§ WORK INSTRUCTION
All records are to be restated exactly, each line as it reads.

§ DATA PROVIDED
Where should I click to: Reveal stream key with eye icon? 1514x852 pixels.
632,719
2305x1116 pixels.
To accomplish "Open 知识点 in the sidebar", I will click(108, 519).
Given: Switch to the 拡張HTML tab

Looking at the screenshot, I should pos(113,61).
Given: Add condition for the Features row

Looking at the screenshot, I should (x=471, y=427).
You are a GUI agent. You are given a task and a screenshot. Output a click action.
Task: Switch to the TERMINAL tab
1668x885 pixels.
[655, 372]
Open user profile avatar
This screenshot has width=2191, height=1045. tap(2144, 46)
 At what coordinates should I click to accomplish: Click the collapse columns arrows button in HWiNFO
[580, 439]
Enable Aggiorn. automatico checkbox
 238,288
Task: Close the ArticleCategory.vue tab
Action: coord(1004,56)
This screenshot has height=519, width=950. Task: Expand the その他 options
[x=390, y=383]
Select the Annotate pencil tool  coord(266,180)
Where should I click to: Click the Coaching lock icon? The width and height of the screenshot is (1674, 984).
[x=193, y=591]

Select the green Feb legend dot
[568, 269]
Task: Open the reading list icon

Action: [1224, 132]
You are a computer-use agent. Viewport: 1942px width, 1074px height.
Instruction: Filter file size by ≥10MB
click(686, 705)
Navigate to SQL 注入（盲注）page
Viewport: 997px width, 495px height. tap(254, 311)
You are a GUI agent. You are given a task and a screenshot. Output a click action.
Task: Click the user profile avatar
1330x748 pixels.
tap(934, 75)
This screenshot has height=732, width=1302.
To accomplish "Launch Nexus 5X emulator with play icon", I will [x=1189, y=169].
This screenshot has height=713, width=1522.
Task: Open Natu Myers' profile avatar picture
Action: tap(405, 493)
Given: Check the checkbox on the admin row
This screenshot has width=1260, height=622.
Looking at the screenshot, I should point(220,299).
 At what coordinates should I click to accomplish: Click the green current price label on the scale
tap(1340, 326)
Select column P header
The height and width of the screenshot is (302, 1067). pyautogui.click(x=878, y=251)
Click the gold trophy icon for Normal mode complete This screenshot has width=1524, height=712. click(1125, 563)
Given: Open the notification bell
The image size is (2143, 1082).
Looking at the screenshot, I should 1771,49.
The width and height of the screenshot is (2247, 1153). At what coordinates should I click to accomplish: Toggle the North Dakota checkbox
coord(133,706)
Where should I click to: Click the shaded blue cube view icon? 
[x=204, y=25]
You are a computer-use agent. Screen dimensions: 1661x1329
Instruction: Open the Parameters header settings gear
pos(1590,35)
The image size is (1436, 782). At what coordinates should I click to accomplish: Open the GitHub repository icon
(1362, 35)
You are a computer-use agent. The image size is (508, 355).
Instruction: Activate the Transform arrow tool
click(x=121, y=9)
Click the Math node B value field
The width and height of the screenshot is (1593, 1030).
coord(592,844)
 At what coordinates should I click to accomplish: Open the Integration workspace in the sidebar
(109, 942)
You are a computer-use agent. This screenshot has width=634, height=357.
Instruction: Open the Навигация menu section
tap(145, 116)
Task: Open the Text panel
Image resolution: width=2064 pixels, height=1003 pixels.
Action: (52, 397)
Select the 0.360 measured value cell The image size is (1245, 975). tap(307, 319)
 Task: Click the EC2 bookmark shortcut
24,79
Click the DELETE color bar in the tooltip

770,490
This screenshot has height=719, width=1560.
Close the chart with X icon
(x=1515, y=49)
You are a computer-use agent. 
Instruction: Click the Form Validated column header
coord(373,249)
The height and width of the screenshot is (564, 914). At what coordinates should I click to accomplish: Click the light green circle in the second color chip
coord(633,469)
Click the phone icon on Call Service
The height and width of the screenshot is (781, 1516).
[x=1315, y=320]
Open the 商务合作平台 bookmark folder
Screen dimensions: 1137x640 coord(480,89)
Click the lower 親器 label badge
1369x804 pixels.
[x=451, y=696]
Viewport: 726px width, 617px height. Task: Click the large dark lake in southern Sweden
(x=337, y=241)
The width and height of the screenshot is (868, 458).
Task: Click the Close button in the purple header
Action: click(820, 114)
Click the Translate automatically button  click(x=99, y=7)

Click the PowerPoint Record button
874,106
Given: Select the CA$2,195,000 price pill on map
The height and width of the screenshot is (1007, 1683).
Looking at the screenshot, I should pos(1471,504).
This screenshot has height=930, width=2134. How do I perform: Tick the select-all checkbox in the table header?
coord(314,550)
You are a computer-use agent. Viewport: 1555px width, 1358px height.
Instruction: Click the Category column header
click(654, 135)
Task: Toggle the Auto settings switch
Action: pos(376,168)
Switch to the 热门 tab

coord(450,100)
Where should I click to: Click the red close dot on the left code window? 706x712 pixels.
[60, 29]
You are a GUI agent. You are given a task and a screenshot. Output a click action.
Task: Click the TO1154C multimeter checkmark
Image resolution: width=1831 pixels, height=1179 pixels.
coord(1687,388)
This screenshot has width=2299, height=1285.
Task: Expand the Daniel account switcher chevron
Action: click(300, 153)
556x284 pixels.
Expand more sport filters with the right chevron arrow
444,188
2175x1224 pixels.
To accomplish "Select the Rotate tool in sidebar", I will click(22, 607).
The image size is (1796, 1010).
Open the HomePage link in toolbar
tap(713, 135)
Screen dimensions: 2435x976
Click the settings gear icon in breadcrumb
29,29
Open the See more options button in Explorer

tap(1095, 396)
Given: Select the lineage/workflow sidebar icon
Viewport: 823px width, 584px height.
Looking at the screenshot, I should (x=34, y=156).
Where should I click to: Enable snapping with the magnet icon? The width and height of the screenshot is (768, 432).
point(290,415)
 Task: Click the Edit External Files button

§ REPLY TO THE TASK
Where should I click to: Reveal stream key with eye icon? 1514x852 pixels.
632,719
2305x1116 pixels.
To accomplish "Open 知识点 in the sidebar", I will click(108, 519).
Given: Switch to the 拡張HTML tab

Looking at the screenshot, I should pos(113,61).
Given: Add condition for the Features row

Looking at the screenshot, I should (x=471, y=427).
You are a GUI agent. You are given a task and a screenshot. Output a click action.
Task: Switch to the TERMINAL tab
1668x885 pixels.
[655, 372]
Open user profile avatar
This screenshot has width=2191, height=1045. tap(2144, 46)
 At what coordinates should I click to accomplish: Click the collapse columns arrows button in HWiNFO
[580, 439]
Enable Aggiorn. automatico checkbox
 238,288
Task: Close the ArticleCategory.vue tab
Action: coord(1004,56)
This screenshot has height=519, width=950. Task: Expand the その他 options
[x=390, y=383]
Select the Annotate pencil tool  coord(266,180)
Where should I click to: Click the Coaching lock icon? The width and height of the screenshot is (1674, 984).
[x=193, y=591]

Select the green Feb legend dot
[568, 269]
Task: Open the reading list icon

Action: [1224, 132]
You are a computer-use agent. Viewport: 1942px width, 1074px height.
Instruction: Filter file size by ≥10MB
click(686, 705)
Navigate to SQL 注入（盲注）page
Viewport: 997px width, 495px height. tap(254, 311)
You are a GUI agent. You are given a task and a screenshot. Output a click action.
Task: Click the user profile avatar
1330x748 pixels.
tap(934, 75)
This screenshot has height=732, width=1302.
To accomplish "Launch Nexus 5X emulator with play icon", I will [x=1189, y=169].
This screenshot has height=713, width=1522.
Task: Open Natu Myers' profile avatar picture
Action: tap(405, 493)
Given: Check the checkbox on the admin row
This screenshot has width=1260, height=622.
Looking at the screenshot, I should point(220,299).
 At what coordinates should I click to accomplish: Click the green current price label on the scale
tap(1340, 326)
Select column P header
The height and width of the screenshot is (302, 1067). pyautogui.click(x=878, y=251)
Click the gold trophy icon for Normal mode complete This screenshot has width=1524, height=712. click(1125, 563)
Given: Open the notification bell
The image size is (2143, 1082).
Looking at the screenshot, I should 1771,49.
The width and height of the screenshot is (2247, 1153). At what coordinates should I click to accomplish: Toggle the North Dakota checkbox
coord(133,706)
Where should I click to: Click the shaded blue cube view icon? 
[x=204, y=25]
You are a computer-use agent. Screen dimensions: 1661x1329
Instruction: Open the Parameters header settings gear
pos(1590,35)
The image size is (1436, 782). At what coordinates should I click to accomplish: Open the GitHub repository icon
(1362, 35)
You are a computer-use agent. The image size is (508, 355).
Instruction: Activate the Transform arrow tool
click(x=121, y=9)
Click the Math node B value field
The width and height of the screenshot is (1593, 1030).
coord(592,844)
 At what coordinates should I click to accomplish: Open the Integration workspace in the sidebar
(109, 942)
You are a computer-use agent. This screenshot has width=634, height=357.
Instruction: Open the Навигация menu section
tap(145, 116)
Task: Open the Text panel
Image resolution: width=2064 pixels, height=1003 pixels.
Action: (52, 397)
Select the 0.360 measured value cell The image size is (1245, 975). tap(307, 319)
 Task: Click the EC2 bookmark shortcut
24,79
Click the DELETE color bar in the tooltip

770,490
This screenshot has height=719, width=1560.
Close the chart with X icon
(x=1515, y=49)
You are a computer-use agent. 
Instruction: Click the Form Validated column header
coord(373,249)
The height and width of the screenshot is (564, 914). At what coordinates should I click to accomplish: Click the light green circle in the second color chip
coord(633,469)
Click the phone icon on Call Service
The height and width of the screenshot is (781, 1516).
[x=1315, y=320]
Open the 商务合作平台 bookmark folder
Screen dimensions: 1137x640 coord(480,89)
Click the lower 親器 label badge
1369x804 pixels.
[x=451, y=696]
Viewport: 726px width, 617px height. Task: Click the large dark lake in southern Sweden
(x=337, y=241)
The width and height of the screenshot is (868, 458).
Task: Click the Close button in the purple header
Action: click(820, 114)
Click the Translate automatically button  click(x=99, y=7)

Click the PowerPoint Record button
874,106
Given: Select the CA$2,195,000 price pill on map
The height and width of the screenshot is (1007, 1683).
Looking at the screenshot, I should pos(1471,504).
This screenshot has height=930, width=2134. How do I perform: Tick the select-all checkbox in the table header?
coord(314,550)
You are a computer-use agent. Viewport: 1555px width, 1358px height.
Instruction: Click the Category column header
click(654, 135)
Task: Toggle the Auto settings switch
Action: pos(376,168)
Switch to the 热门 tab

coord(450,100)
Where should I click to: Click the red close dot on the left code window? 706x712 pixels.
[60, 29]
You are a GUI agent. You are given a task and a screenshot. Output a click action.
Task: Click the TO1154C multimeter checkmark
Image resolution: width=1831 pixels, height=1179 pixels.
coord(1687,388)
This screenshot has width=2299, height=1285.
Task: Expand the Daniel account switcher chevron
Action: click(300, 153)
556x284 pixels.
Expand more sport filters with the right chevron arrow
444,188
2175x1224 pixels.
To accomplish "Select the Rotate tool in sidebar", I will click(22, 607).
The image size is (1796, 1010).
Open the HomePage link in toolbar
tap(713, 135)
Screen dimensions: 2435x976
Click the settings gear icon in breadcrumb
29,29
Open the See more options button in Explorer

tap(1095, 396)
Given: Select the lineage/workflow sidebar icon
Viewport: 823px width, 584px height.
Looking at the screenshot, I should (x=34, y=156).
Where should I click to: Enable snapping with the magnet icon? The width and height of the screenshot is (768, 432).
point(290,415)
 Task: Click the Edit External Files button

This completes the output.